LSU professors are busy, and many of those who choose to mentor undergraduate researchers do so voluntarily with their own free time, consequently it is important that you be respectful of their time. Each professor can only take on a very limited number of mentees (usually no more than one or two), so realize that you may be competing with other students for a particular mentor. To convince a professor that you should be her or his choice, you will need to show that you are reliable and hard working from the start.
The two main things to keep in mind when communicating with a potential faculty mentor are:
- Be Polite
Show respect; be your own best advocate. All professors should be addressed by their chosen title, such as “doctor,” or “professor,” in person and in correspondence.
- Be Persistent but Patient
You may not receive a timely reply from your chosen mentor, but remember that you are one of hundreds of students who interact with the professor. Sending a follow-up email or drop by during office hours is a good strategy.
Contacting a Potential Faculty Mentor
Once you have taken the time to research a potential faculty mentor, there are a few courteous steps that should be taken when contacting and meeting with them:
- Send a formal email to the faculty member or go to their office during posted office hours. Avoid showing up unexpectedly.

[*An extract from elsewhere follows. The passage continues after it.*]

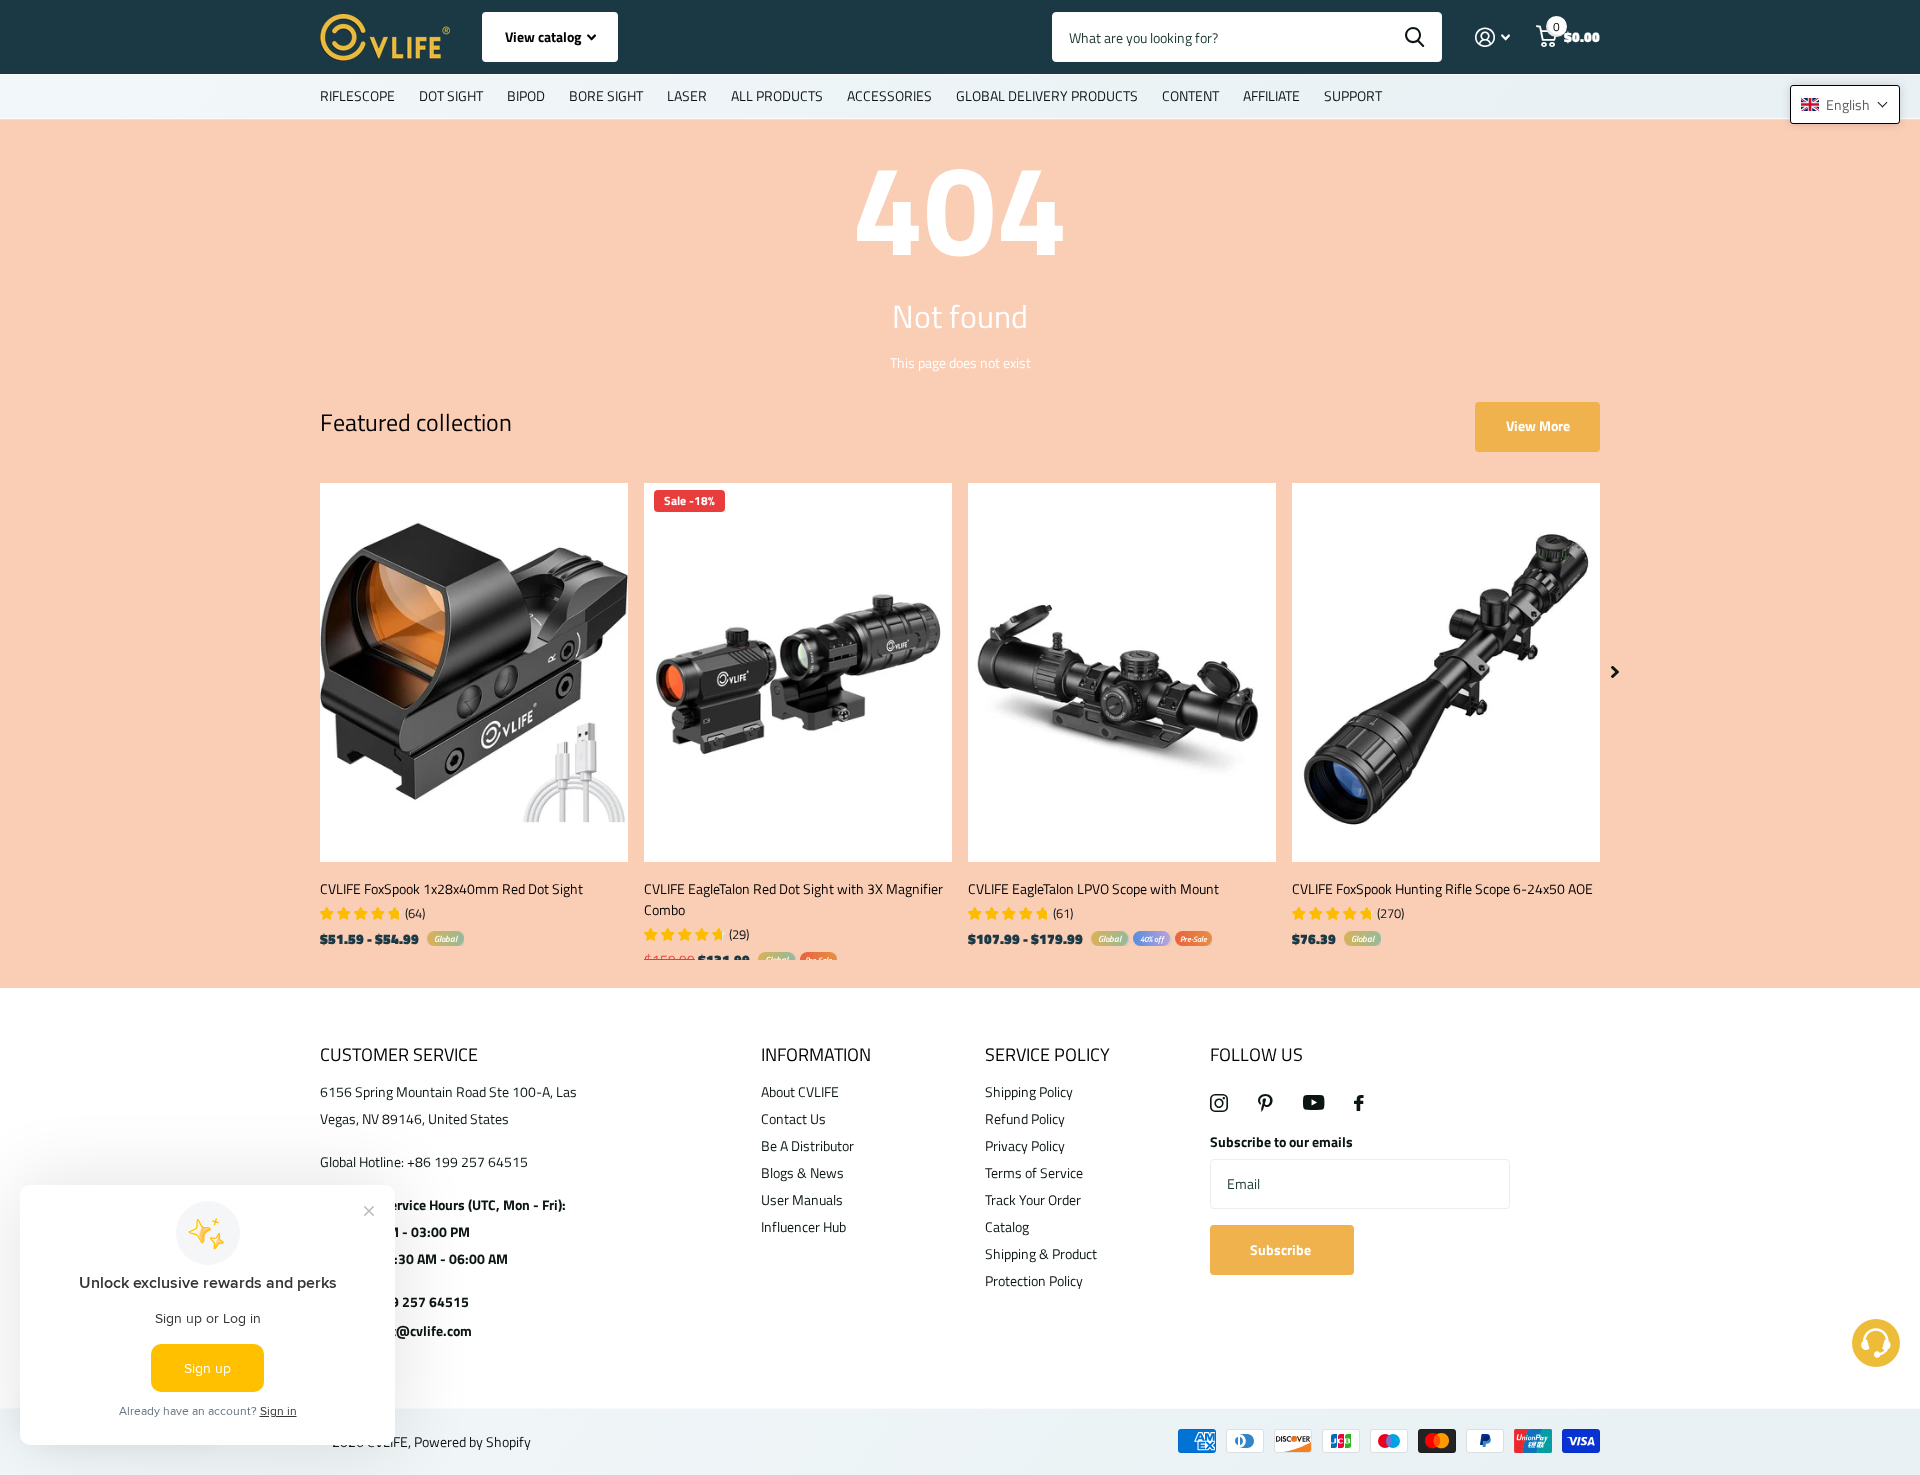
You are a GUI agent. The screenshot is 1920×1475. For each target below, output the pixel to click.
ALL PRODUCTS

- In your introductory email (and all email correspondence!) it is important that you be professional and polite. All emails should have a subject line and salutation (“Dear Dr. Smith,”), always sign your name, and you should make sure to answer emails promptly.—view a sample email here.
- If you have a resume, attach it to your email letter or bring it with you if you choose to visit the faculty member’s office. Visit the LSU Olinde Career Center for tips on writing a resume.
- If you don’t have a resume, you may want to bring a paper or project from a previous class that shows your competencies.
- Don’t worry if you do not have a paper, project, or resume. These are not always necessary to get your foot in the door!
Meeting With a Potential Faculty Mentor
- Before your meeting, do a bit of research about the faculty member’s specific area of expertise so that you can ask pertinent questions.
- Come prepared with 3 pieces of information about yourself and your research interests.
- Be prepared to ask 3 specific questions about the faculty member and their research or creative process. Some possible questions include:
- Ask them about the outcome of their most recent project—did they make any unexpected findings?
- What are their expectations for undergraduate students on their project?
- Ideas/topics that are of special interest to you or that you are unclear about.
- How you can better prepare? (e.g. classes, literature: books, research articles, etc.).
- Be prepared for questions that the faculty member might ask you, such as:
- Why do you want to do research or a creative project?
- Why are you interested in their research or creative process?
- What are your future educational or vocational goals? How does this research or creative process fit into these goals?
- How much time do you have to devote to the project?
- What relevant courses have you taken?
- Plan your visit around the faculty member’s regular office hours.
- Introduce yourself and let the faculty member know that you are interested in his/her research or creative process. Indicate if you are currently just gathering information about possible projects, or if you are interested in getting involved with a specific project.
- If the instructor is clearly busy meeting with other students during their office hours, politely ask for an appointment to discuss research opportunities in more detail.
- When scheduling a meeting, realize that your chosen mentor may be very busy, so be respectful of her or his time. Be reliable and prompt for all meetings and keep your appointments.